--- Task material Enclosed Below ---

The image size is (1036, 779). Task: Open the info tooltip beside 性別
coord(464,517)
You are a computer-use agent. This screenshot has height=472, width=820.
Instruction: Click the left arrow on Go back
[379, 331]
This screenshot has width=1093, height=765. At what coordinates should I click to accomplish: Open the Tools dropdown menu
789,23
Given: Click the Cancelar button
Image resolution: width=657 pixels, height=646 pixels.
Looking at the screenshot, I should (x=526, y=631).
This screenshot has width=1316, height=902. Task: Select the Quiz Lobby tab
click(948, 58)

--- End of Enclosed Task material ---
--- Task material Enclosed Below ---

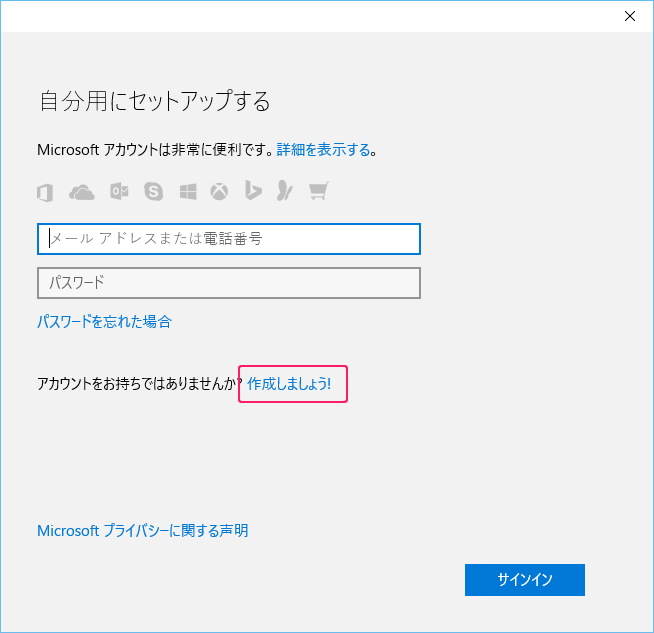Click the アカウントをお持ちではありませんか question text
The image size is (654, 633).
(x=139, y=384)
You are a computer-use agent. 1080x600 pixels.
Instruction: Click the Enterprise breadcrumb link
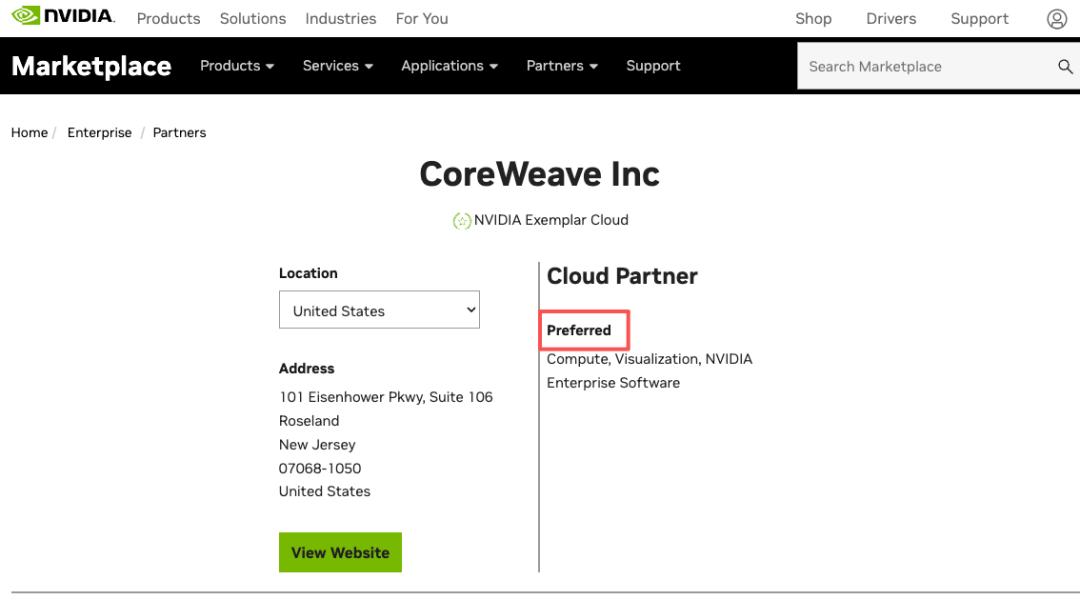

--- End of Enclosed Task material ---
--- Task material Enclosed Below ---

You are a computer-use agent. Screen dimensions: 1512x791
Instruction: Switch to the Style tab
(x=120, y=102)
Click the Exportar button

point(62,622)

--- End of Enclosed Task material ---

Within the records above, how many lines include the word "agent"? Only the number is wanted.

## Answer for this exercise
3